Stored data entries:

Segment Open

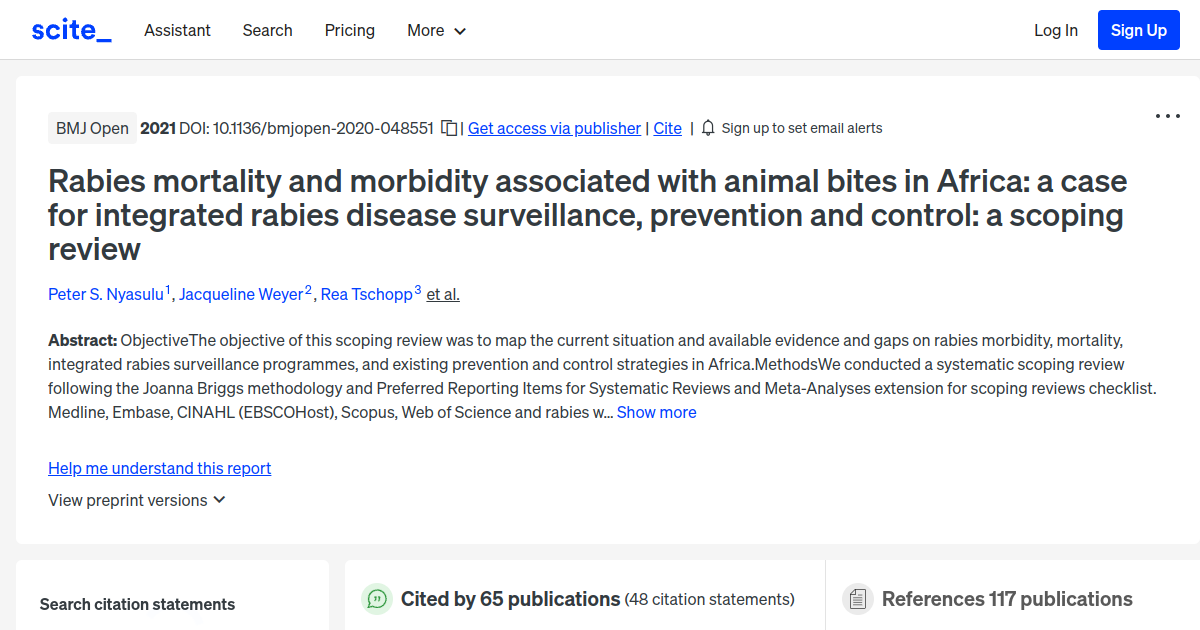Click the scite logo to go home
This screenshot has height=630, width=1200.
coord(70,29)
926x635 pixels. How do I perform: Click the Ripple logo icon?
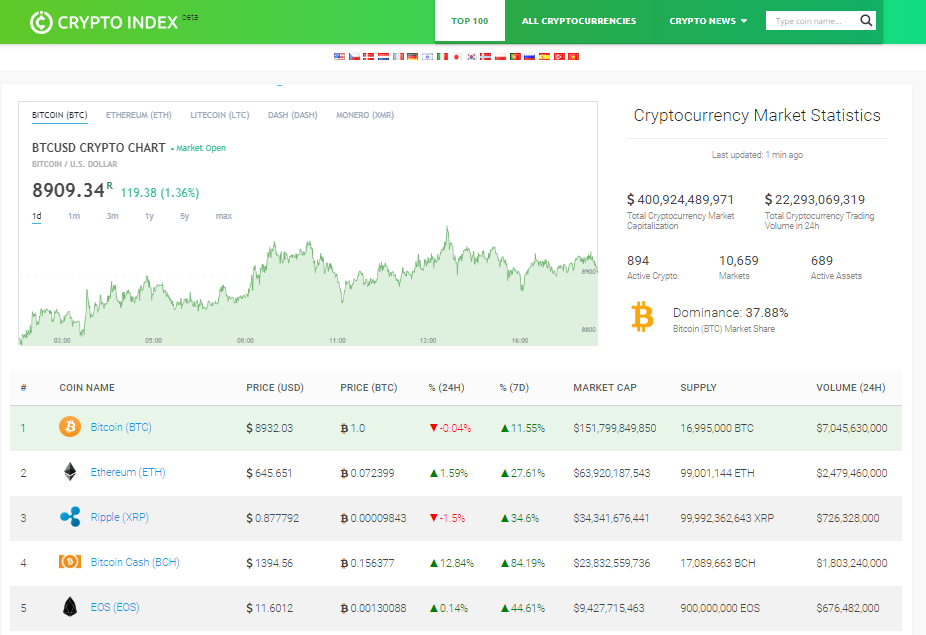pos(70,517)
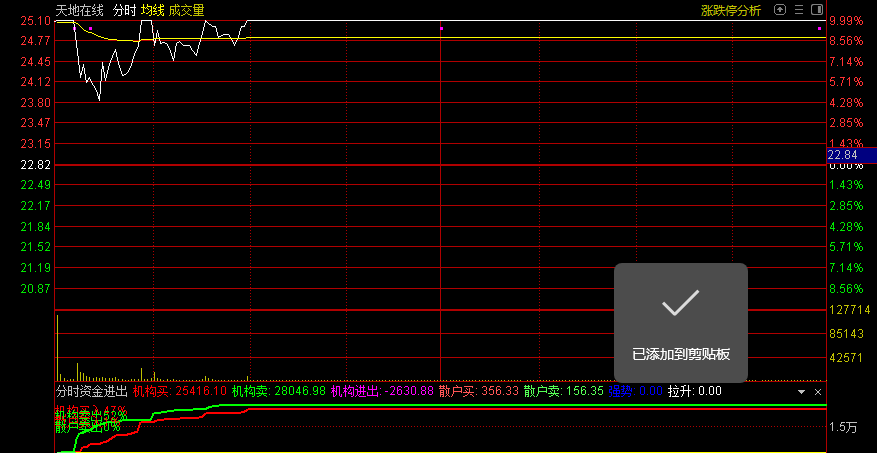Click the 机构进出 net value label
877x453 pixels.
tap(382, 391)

Segment Closed

◆ **What you have to do**:
Leave every picture out, and repeat exactly the lines from the one containing "926x635 pixels. How" through the last line of the entries, both ends included.

◆ **Answer to the problem**:
926x635 pixels. How do I perform: Click the Ripple logo icon?
pos(70,517)
Click the 机构进出 net value label
877x453 pixels.
tap(382, 391)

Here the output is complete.